En 1774 se publicó Las tribulaciones del joven Werther, la novela que hizo famoso a Johann Wolfgang von Goethe, donde se explican los males de amor de un pobre artista con poca suerte en la vida. Como han pasado casi 250 años, me puedo permitir hacer un espóiler: Werther se suicida al final del libro de un disparo en la cabeza, porque sabe que su amor por la bella Charlotte no será correspondido. Dice la leyenda que muchos jóvenes de la época imitaron al protagonista para solucionar sus problemas sentimentales, convirtiendo así a Goethe en un tipo de nefasto influencer avant la lettre.

Werther es una de las piezas clave del Sturm und Drang alemán, que se considera el precursor del movimiento romántico que sacudiría todas las artes en Europa hasta mediados de siglo XIX. Pero Goethe no fue el primero en utilizar el amor como motor temático para sus obras, porque este sentimiento, tan antiguo como la humanidad, ha sido el eje central de creaciones de todo tipo y de todas las épocas, cosa que demuestra hasta qué punto es importante para nosotros. Y, a pesar de todo, siempre ha sido un gran engaño.

Vivimos con la ilusión de que elegimos pareja imbuidos de un espíritu irracional e incontrolable, consecuencia de un tipo de clic no planeado que se establece entre dos personas para anunciar que son adecuadas para compartir la existencia por siempre jamás (o, siendo realistas, por un periodo más o menos largo de tiempo). Los inclinados a usar mitos para explicar hechos naturales ingeniaron las flechas de Cupido como mecanismo, mientras que otros optaron por inventar el concepto del amor para dar una forma más tangible a esta misteriosa fuerza vital que nos guía los pasos. Pero nuestros apareamientos no han tenido nunca nada de místico ni aleatorio, como difunde el ideal romántico, sino que parece que son parte de un plan definido por milenios de selección natural.

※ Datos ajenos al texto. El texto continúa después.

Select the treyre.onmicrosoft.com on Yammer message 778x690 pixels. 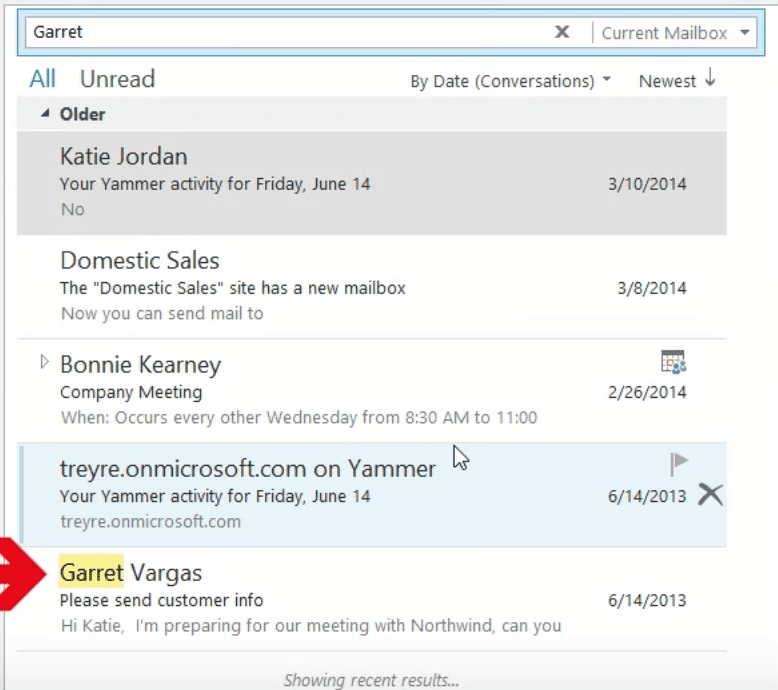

Varios estudios han analizado científicamente el proceso de enamorarse y han encontrado bases químicas que justifican los sofocos que describen los poetas. Una cuestión hormonal, sobre todo, nada que no se vea en otras especies. Quizá lo más interesante es el descubrimiento de lo que podríamos definir como una atracción genética: acabamos juntándonos con personas que tienen una combinación de genes que encaja bien con la nuestra, porque hay similitudes relevantes. La primera sospecha había sido la coincidencia de alturas en las parejas: la gente se suele casar con alguien del mismo percentil. Se creía que esto podía tener una motivación cultural o estocástica, como la tradición de aparejarse dentro del mismo grupo étnico, hasta que un estudio de 2015 demostró similitudes entre amantes, más allá de la altura, que revelaban un patrón de coincidencias genéticas que el azar no podía explicar. Desde entonces, se ha seguido trabajando para comprobar la influencia de los genes en el apareamiento y un conjunto de artículos parece que lo han confirmado, al menos en poblaciones europeas, las más estudiadas. El amor, pues, sería una manera instintiva de reconocer un genoma suficientemente próximo.

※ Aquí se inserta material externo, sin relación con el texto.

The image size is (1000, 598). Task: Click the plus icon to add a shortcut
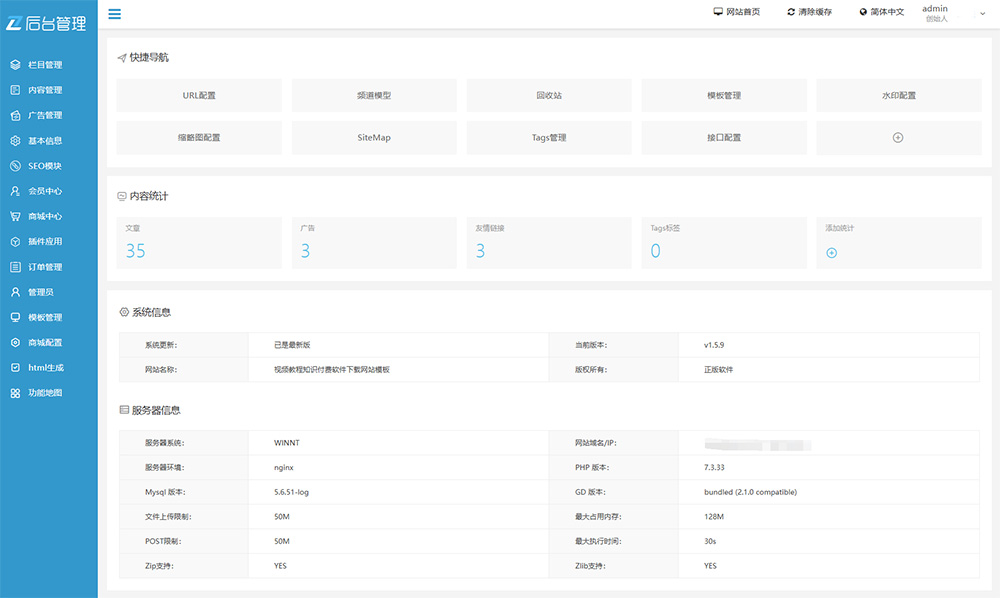point(898,137)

Como pasa con cualquier actividad humana, la estructura social ha llegado a un punto de complejidad que la biología no puede explicar todas las facetas de nuestro comportamiento como sí que puede hacer con otros animales. Hoy en día, la informática permite encontrar pareja con la ayuda de algoritmos que no tienen en cuenta los genes, más allá de los que definen el aspecto físico. Las combinaciones de ADN guiadas por este Cupido digital no deben de entrar en los esquemas de la evolución, y a saber hacia qué nuevos horizontes nos llevarán.

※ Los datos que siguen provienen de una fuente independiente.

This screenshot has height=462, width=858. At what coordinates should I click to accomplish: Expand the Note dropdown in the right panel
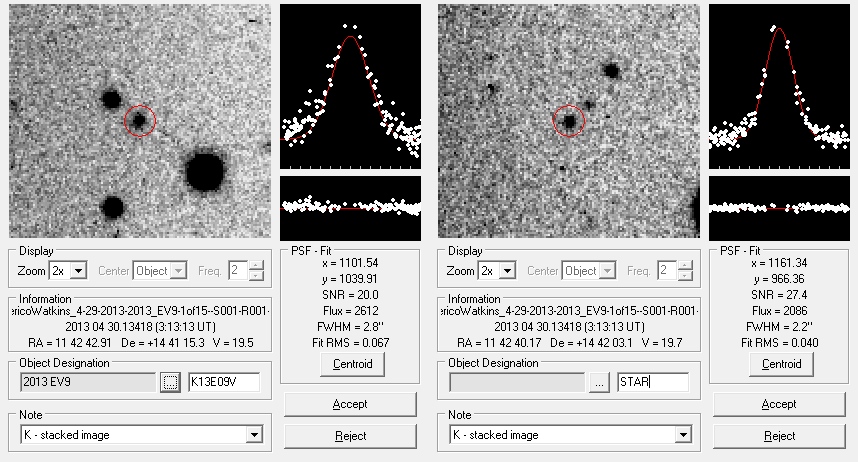683,435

Un caballo de batalla del feminismo es la denuncia del concepto de amor romántico como herramienta patriarcal de control y sumisión. Seguro que Goethe no pensaba que el fuego que atizaron las desgracias de Werther acabaría causando este tipo de incendios. En todo caso, es fácil decantar el debate a golpe de ciencia: efectivamente, el amor, en todas sus formas, es una construcción cultural para explicar una atracción genética y, por qué no, también para reforzar la monogamia como modelo reproductivo para nuestra especie. Es cosa nuestra cómo usamos este conocimiento. Sin llegar al extremo de agujerearse el cerebro con una bala, dejarse llevar por este engaño puede ser una de las experiencias más bonitas de la vida, si se hace con mesura.